La taille et l’ajustement

Un tour de cou enfant ne doit jamais serrer. L’idéal est de pouvoir glisser deux doigts entre l’accessoire et le cou de l’enfant. Méfiez-vous des modèles « taille unique » souvent trop grands pour les petits et qui risquent de remonter sur le visage, ou au contraire trop ajustés pour des enfants plus robustes.

Les labels et certifications

Pour les accessoires textiles destinés aux enfants, privilégiez les certifications OEKO-TEX Standard 100 ou GOTS (Global Organic Textile Standard). Ces labels garantissent l’absence de substances chimiques nocives dans la fabrication du tissu — un critère particulièrement important pour un accessoire en contact direct avec la peau du cou.

Les alternatives au tour de cou classique

Si votre enfant supporte mal les accessoires autour du cou — ce qui est fréquent chez les enfants hypersensibles ou avec des troubles sensoriels — plusieurs alternatives permettent de le protéger du froid sans contrainte.

Le col intégré sur le manteau ou la doudoune offre une protection naturelle sans rien ajouter. Les bonnets à jupe longue ou les cagoules couvrent également le cou efficacement.
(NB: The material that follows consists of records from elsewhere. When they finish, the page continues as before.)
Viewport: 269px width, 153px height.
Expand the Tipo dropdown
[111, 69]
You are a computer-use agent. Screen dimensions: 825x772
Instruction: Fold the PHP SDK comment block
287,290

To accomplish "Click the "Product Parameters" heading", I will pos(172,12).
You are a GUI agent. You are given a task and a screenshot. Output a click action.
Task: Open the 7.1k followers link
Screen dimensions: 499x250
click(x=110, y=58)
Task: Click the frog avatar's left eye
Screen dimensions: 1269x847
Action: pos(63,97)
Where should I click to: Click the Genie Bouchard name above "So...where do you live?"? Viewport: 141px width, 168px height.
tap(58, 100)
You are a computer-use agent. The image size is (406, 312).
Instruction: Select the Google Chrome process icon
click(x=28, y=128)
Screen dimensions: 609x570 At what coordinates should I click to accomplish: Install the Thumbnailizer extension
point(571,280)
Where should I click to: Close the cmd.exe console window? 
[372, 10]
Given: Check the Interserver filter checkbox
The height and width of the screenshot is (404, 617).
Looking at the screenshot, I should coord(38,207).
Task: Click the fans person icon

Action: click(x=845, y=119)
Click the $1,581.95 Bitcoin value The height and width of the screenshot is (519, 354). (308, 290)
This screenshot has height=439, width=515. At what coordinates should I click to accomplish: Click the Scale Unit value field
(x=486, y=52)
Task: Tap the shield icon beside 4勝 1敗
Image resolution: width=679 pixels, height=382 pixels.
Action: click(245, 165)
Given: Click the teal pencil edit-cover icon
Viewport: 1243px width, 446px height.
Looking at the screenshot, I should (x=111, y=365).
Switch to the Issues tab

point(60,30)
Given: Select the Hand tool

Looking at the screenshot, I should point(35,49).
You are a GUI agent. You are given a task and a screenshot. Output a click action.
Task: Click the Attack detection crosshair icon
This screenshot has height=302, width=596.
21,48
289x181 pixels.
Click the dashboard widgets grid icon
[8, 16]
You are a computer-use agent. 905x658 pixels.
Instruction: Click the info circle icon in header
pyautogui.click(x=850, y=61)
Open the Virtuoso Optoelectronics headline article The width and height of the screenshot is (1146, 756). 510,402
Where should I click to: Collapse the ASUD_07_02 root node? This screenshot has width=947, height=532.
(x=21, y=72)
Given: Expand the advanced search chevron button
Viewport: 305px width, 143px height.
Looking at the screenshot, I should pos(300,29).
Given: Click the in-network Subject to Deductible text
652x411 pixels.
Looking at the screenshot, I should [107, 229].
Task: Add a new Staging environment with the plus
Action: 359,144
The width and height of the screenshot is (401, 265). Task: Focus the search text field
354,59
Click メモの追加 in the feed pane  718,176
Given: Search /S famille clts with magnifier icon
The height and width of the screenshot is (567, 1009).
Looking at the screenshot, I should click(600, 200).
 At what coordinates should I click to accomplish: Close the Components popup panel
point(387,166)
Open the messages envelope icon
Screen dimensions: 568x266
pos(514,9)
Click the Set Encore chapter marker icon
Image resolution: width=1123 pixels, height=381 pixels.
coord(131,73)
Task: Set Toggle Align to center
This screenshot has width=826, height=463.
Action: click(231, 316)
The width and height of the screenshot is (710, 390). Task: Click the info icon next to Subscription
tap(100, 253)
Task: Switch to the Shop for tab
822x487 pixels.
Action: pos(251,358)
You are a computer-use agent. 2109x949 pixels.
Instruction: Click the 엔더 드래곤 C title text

Pour les tout-petits en poussette, une couverture de poussette bien ajustée protège l’ensemble du corps sans nécessiter aucun accessoire séparé.

Certains enfants acceptent mieux un bandana noué lâchement ou un col en tricot cousu directement sur le manteau — des solutions qui évitent la sensation d’étranglement que certains enfants associent au snood à enfiler.

Choisir un tour de cou pour son enfant n’a rien d’anodin. Entre les questions de sécurité, les matières adaptées et l’âge de l’enfant, les critères sont nombreux — mais ils s’apprennent vite. L’essentiel est de ne jamais laisser un bijou ou collier autour du cou d’un jeune enfant sans surveillance, et de privilégier le confort et l’ajustement pour les modèles textiles. Bien choisi, le cache-cou reste un allié précieux contre le froid des hivers.